Side question: I know in the article it was mentioned that they liked their signal approach to scaling because it allows them to preemptively scale. I'm just not sure why that wouldn't be achievable by scaling the replica counts of your deployments based on signals.
If scaling happens based on pending pods then just scale your pods so that they're configured to handle your predicted traffic. Then the cluster will obtain your desired state. Am I missing something?
Scaling happens at two levels: both for the deployments and for the size of the cluster itself. Clusterman operates on the cluster itself.
If you scale just the number of pods, if there isn't enough available capacity in the cluster, they are unable to deploy until that capacity brought online. By emitting a signal to increase the number of nodes in the cluster just before we think that capacity is about to be needed, we can ensure that the new pods are launched near instantly when the deployment is actually scaled up. This is mostly useful when you're scaling by large increments (i.e. hundreds of pods) that far exceed the spare capacity available in your cluster.
What benift does that distinction give you? If the cluster scales to be able to run all of your pending pods, and scales down when you have extra room, and you scale your pods correctly (preemptively & with custom metrics), what do you gain?
Mostly time. For workloads that are pseudo interactive (e.g. continuous integration), you're saving developers a 10-20 minutes here or there. That can add up to be quite a bit for a medium to large organisation.
Because who knows what kind of private company information might possibly be leaked otherwise in commit messages. From a legal point of view, it's a lot easier to start with a clean slate.
Not as sensitive as accidentally dropping information about your internal network. then take the long-troll method of infiltrating an upstream provider to attack a juicy target (build system of fortune 500? yes please)
or maybe catching wind of some dev keys that really are root keys..
many reasons to sanitize git history before open sourcing. in fact many organizations i have worked with still maintain two separate repos, one internal and one open source using fancy magic (either with git or with additional tools) to sanitize and sync commits between the two. i've seen code commits to a large organization that are then packaged up and inspected for license and security violations in an untrusted environment.. many reasons to keep two (or more) running copies
Security wise: From a tactical standpoint - your obvious ones are access keys, etc. From a strategic standpoint, I can tell who did what - and the people actually become great attack vectors.
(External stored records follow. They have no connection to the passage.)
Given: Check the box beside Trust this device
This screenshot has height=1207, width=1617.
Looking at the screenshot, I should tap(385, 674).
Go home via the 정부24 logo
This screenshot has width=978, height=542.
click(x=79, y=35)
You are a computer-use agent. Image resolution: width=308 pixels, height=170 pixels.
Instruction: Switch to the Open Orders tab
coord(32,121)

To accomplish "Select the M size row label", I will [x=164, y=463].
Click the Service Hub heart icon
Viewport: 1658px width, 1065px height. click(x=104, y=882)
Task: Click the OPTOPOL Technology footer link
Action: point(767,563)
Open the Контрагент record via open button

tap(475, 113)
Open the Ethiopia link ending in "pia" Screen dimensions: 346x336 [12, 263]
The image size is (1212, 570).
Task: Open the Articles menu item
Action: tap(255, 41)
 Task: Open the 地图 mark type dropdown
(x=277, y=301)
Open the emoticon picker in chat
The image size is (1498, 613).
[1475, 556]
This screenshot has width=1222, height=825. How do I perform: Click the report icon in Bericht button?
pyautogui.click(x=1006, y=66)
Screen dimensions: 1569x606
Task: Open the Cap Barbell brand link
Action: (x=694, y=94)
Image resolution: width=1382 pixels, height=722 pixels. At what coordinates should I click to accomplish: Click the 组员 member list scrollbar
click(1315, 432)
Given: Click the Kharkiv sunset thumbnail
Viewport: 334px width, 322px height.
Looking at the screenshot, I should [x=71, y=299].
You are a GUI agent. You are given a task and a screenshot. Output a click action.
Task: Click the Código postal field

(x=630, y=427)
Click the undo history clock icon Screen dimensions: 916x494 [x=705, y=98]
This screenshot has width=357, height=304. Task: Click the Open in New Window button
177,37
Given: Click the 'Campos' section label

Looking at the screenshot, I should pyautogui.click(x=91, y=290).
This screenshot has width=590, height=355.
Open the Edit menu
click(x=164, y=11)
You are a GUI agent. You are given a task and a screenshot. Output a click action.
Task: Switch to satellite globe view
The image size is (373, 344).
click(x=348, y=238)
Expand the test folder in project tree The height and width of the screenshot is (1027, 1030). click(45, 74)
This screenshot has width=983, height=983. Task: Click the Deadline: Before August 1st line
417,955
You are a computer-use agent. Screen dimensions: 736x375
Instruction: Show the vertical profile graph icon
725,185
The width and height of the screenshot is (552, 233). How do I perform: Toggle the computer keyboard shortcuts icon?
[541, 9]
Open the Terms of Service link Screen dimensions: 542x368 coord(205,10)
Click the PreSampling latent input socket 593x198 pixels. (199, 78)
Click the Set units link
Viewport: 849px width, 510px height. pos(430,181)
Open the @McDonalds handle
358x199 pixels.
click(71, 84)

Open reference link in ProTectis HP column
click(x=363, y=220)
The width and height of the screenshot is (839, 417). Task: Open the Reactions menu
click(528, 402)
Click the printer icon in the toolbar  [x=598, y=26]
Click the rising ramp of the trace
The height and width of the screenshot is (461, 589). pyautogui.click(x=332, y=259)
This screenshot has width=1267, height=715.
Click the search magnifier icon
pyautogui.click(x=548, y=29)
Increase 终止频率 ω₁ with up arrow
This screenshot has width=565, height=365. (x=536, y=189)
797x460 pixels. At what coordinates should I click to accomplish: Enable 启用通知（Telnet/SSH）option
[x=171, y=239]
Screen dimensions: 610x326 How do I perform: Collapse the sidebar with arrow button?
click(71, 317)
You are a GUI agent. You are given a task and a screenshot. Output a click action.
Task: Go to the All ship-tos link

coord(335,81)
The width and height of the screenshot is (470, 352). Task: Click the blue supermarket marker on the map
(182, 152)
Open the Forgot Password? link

Argument in the past: Because the best alternative is a complete audit of all past commits for IP issues, trade secrets, keys, network internals, ... It's just much easier to remove that hurdle from the process and only look at the current state of the code.
I guess there are also spiky offline jobs, like Apache spark as mentioned on the article. Likely for things like search indexing, training ML models, etc.
"Eschew flamebait. Don't introduce flamewar topics unless you have something genuinely new to say. Avoid unrelated controversies and generic tangents."
Btw, that rule doesn't mean tangential topics aren't important—often they're more important than the thread topic. We have the rule to prevent interesting/unusual discussions from getting supplanted by boring/predictable ones.
They aren't held in a negative light... After the war, they were forgiven and I think society in general has accepted that they were just following orders. The leaders definitely thought in a negative light.
Nazi soldiers killed innocent men, women and children en masse. The association with engineers who have done nothing unethical is really inappropriate and unnecessary.